Check broken internal links and correct them immediately. Further, use the right SEO anchor text and only link pages that are highly related to one another.
2. Display Related Posts
This next approach to lowering your website’s bounce rate is also related to internal linking. Here, you must display related posts under the current post.
Doing so will keep the reader within your site as he or she feels the need to take a look at the related post. Thus, making them stay longer and lowering your bounce rate.
3. Show Community Participation
When it’s a visitor’s first time to visit your site, one of their thoughts would be “Am I at the right place”? With plenty more websites they can visit, they’d want to make sure that they aren’t wasting time in yours.
So, the third approach is to show them that they are at the right place. A way to do that is to showcase the community participation in your website or blog site. You can put a Facebook box that shows the profiles of the visitors that have liked, shared or commented on your site.

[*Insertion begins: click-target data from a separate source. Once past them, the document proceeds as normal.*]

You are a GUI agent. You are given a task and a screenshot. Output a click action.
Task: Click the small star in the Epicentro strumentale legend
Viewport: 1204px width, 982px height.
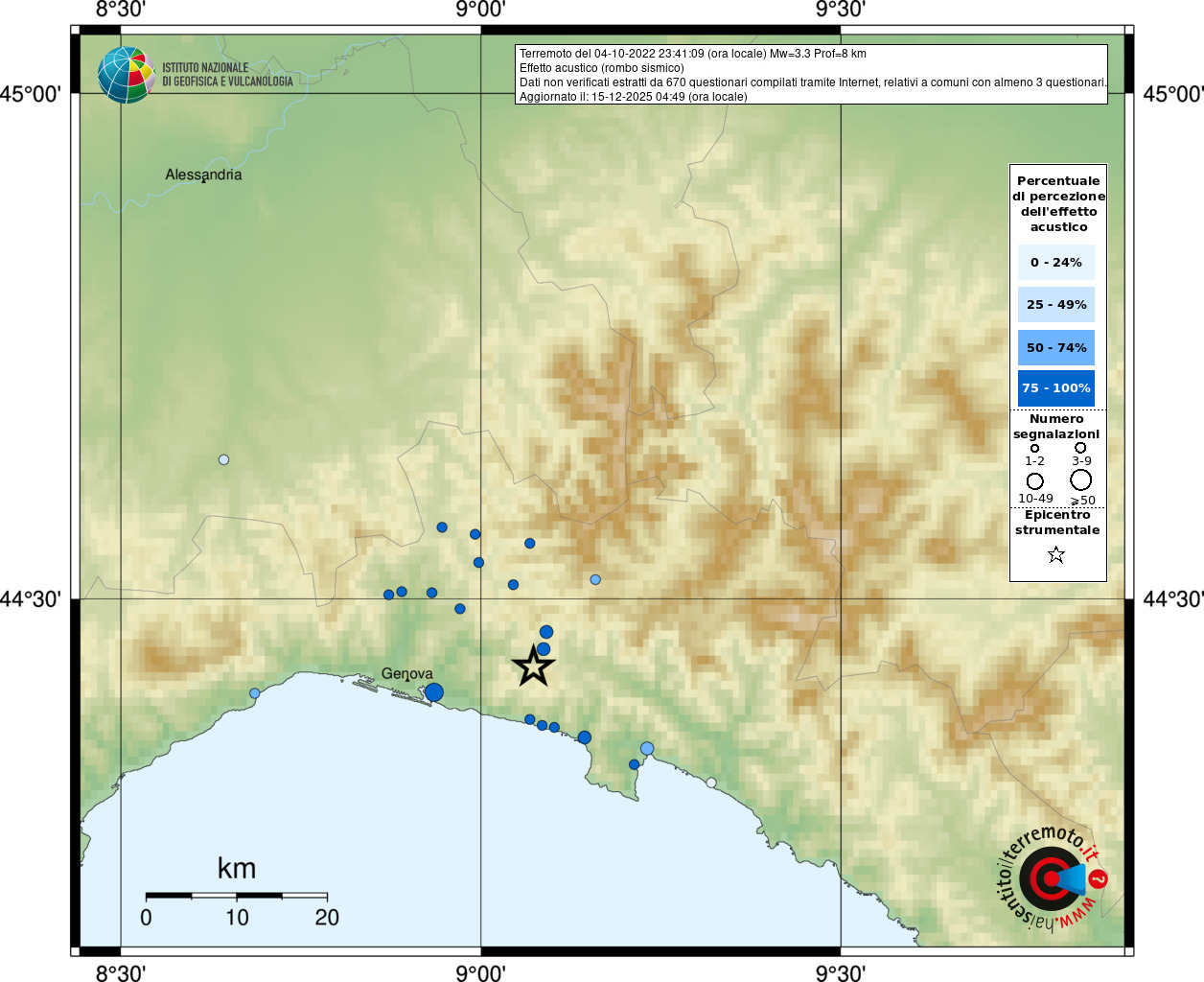[x=1056, y=554]
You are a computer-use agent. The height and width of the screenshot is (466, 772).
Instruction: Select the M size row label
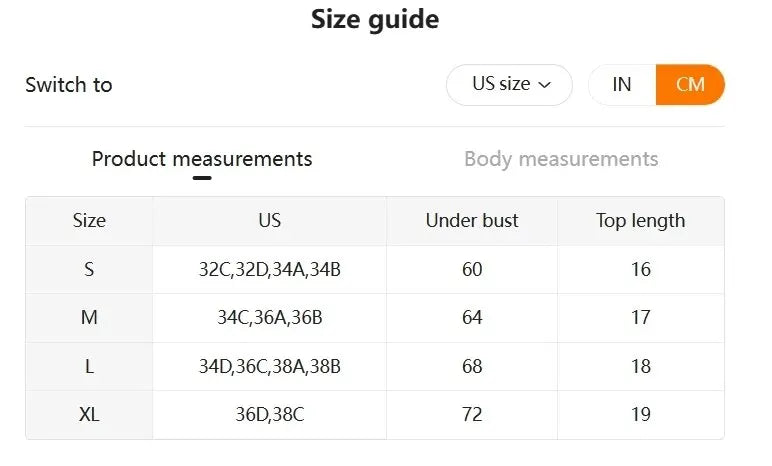coord(89,318)
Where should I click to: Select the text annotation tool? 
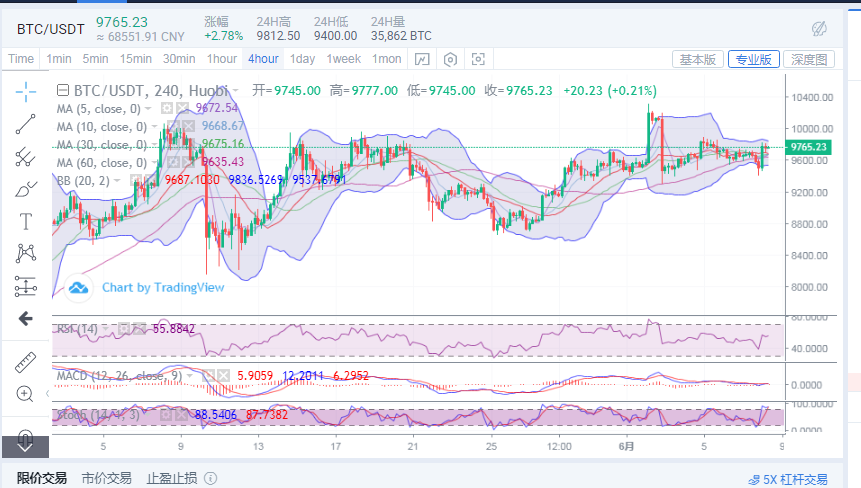[x=26, y=221]
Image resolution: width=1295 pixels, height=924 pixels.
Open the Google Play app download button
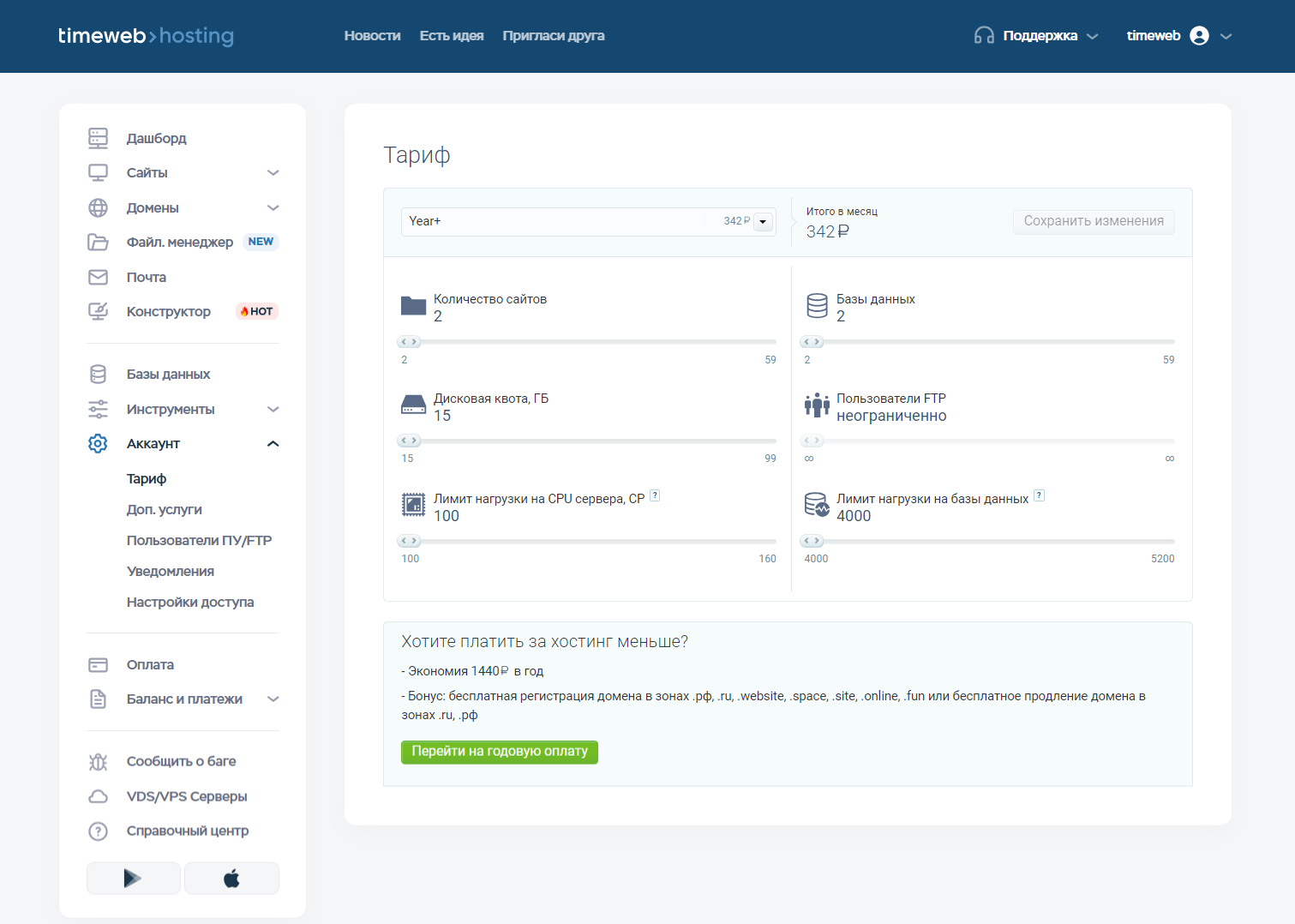coord(133,878)
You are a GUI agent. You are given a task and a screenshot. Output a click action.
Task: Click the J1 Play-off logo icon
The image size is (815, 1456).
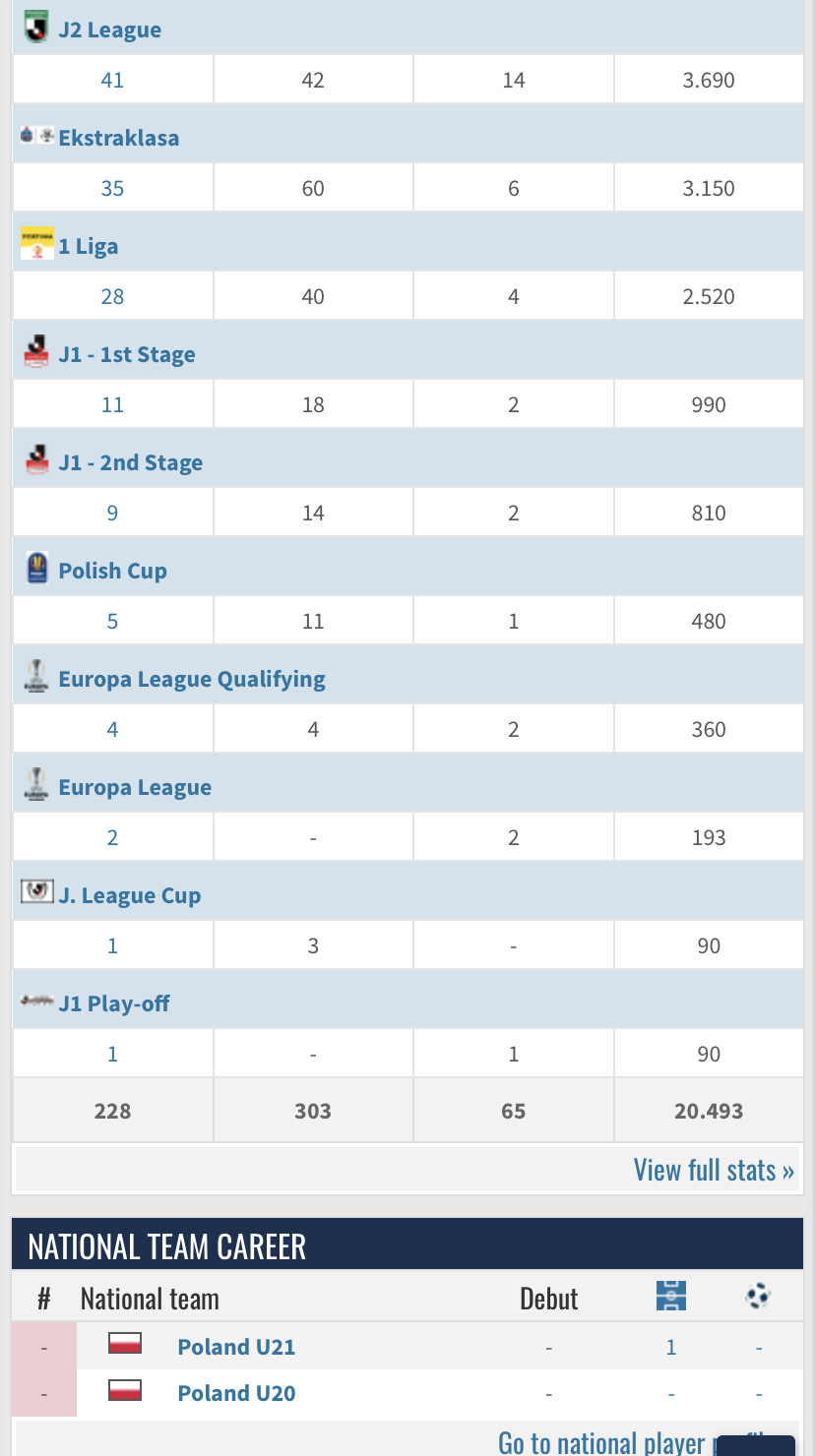[36, 1001]
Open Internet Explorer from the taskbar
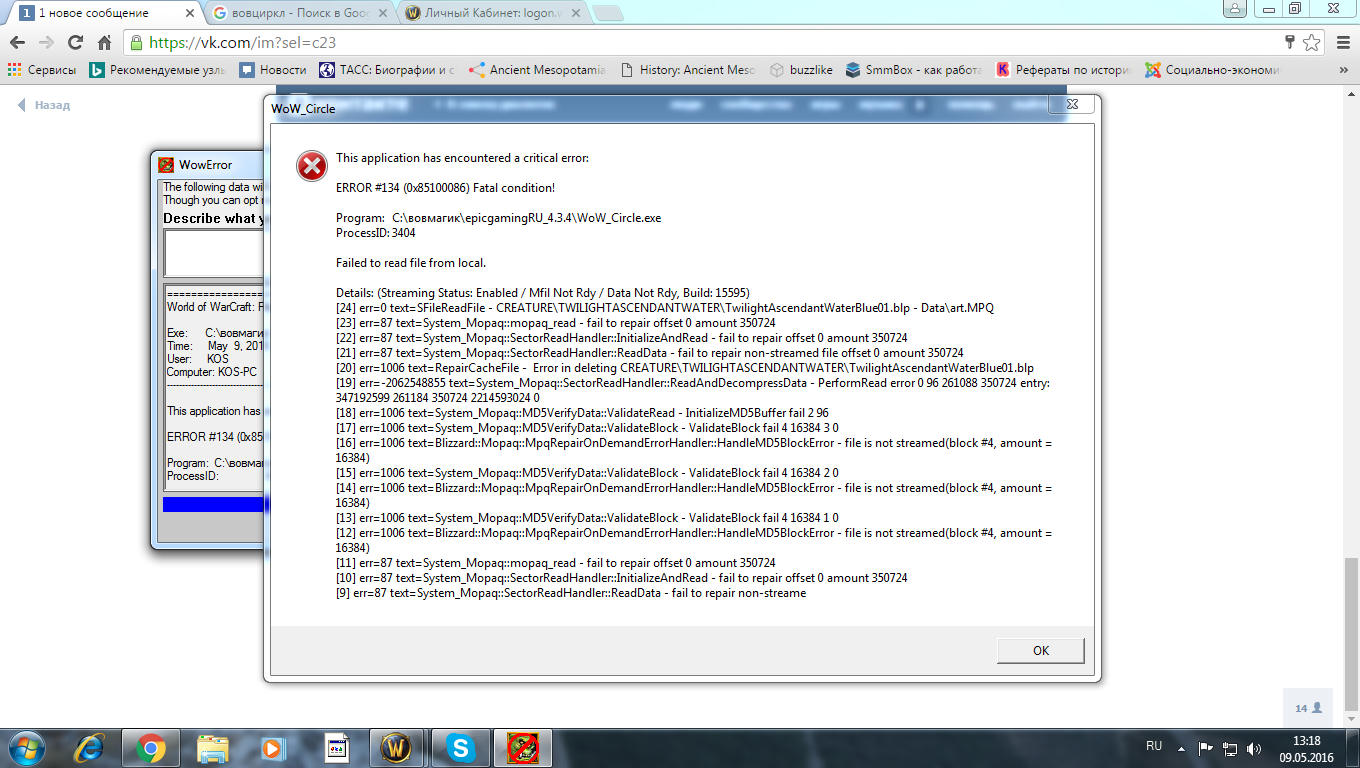 point(89,747)
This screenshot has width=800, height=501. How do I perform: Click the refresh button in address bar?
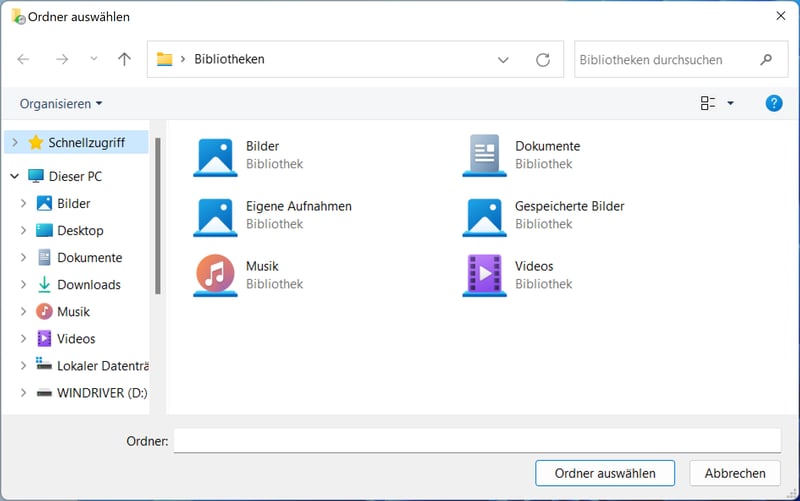coord(543,60)
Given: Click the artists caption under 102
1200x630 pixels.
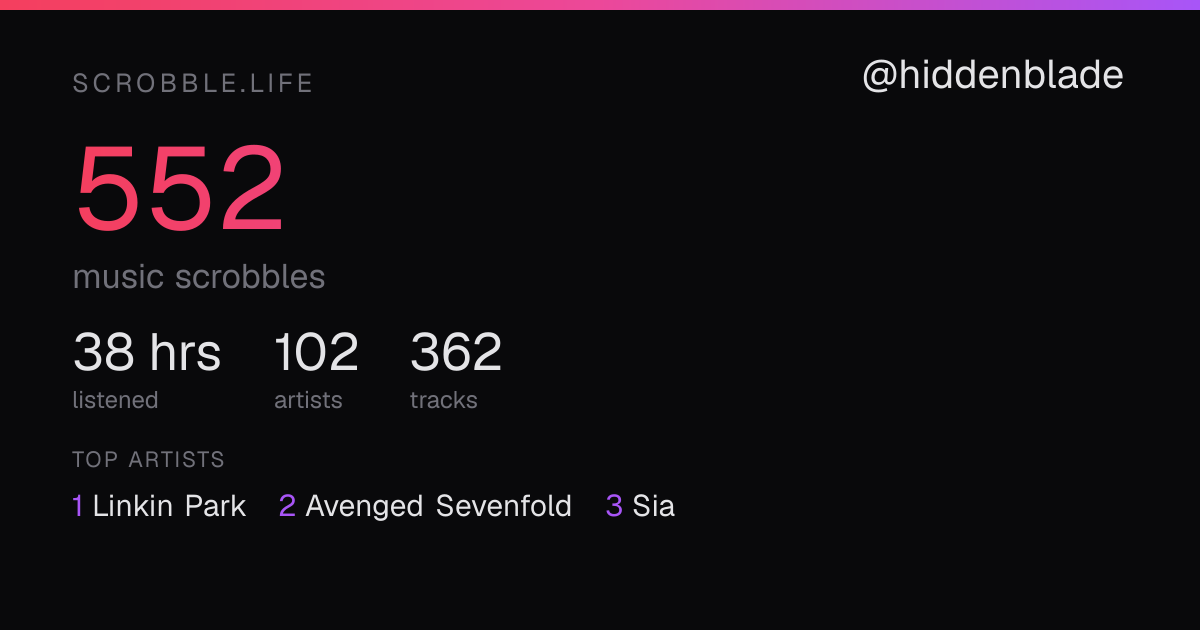Looking at the screenshot, I should point(308,400).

When a new visitor sees that there is an active community that participates on your website, they’d instantly get the feeling that they are in the right place and they can be a part of an active community too. Hence, making them want to stay and explore your site better.
4. Use Subscription Boxes
The fourth approach is to use subscription boxes and this isn’t something new to websites and blogs. The whole idea of using subscription boxes is to get people to go on board, sign up and send them email newsletters.
As a result, the visitors are more likely to come back and check out what’s new on your site upon receiving the newsletter.
5. Use A Quality WordPress Theme
While most of the advice you’ll get is about content, we shall not overlook the importance of site design here.
The last approach to lowering your site’s bounce rate is to use a quality WordPress theme design. No one would like to stay and browse a website that has dull colors, poor navigation and contain truckload of spam ads.
Your website should look appealing so that visitors wouldn’t mind staying a bit longer.
6. Loading Time
Loading time is another major metric that you need to analyze to understand why some visitors are bouncing back after landing on your website. If you website contains too many images or loads of unnecessary codes, it is quite obvious that your website will take really long time to get loaded. Use some tools like Bitcatcha, gtmetrix, pingdom, WebPagetest etc to figure out the loading time of the website and whether you need to change your hosting company to speed up your website.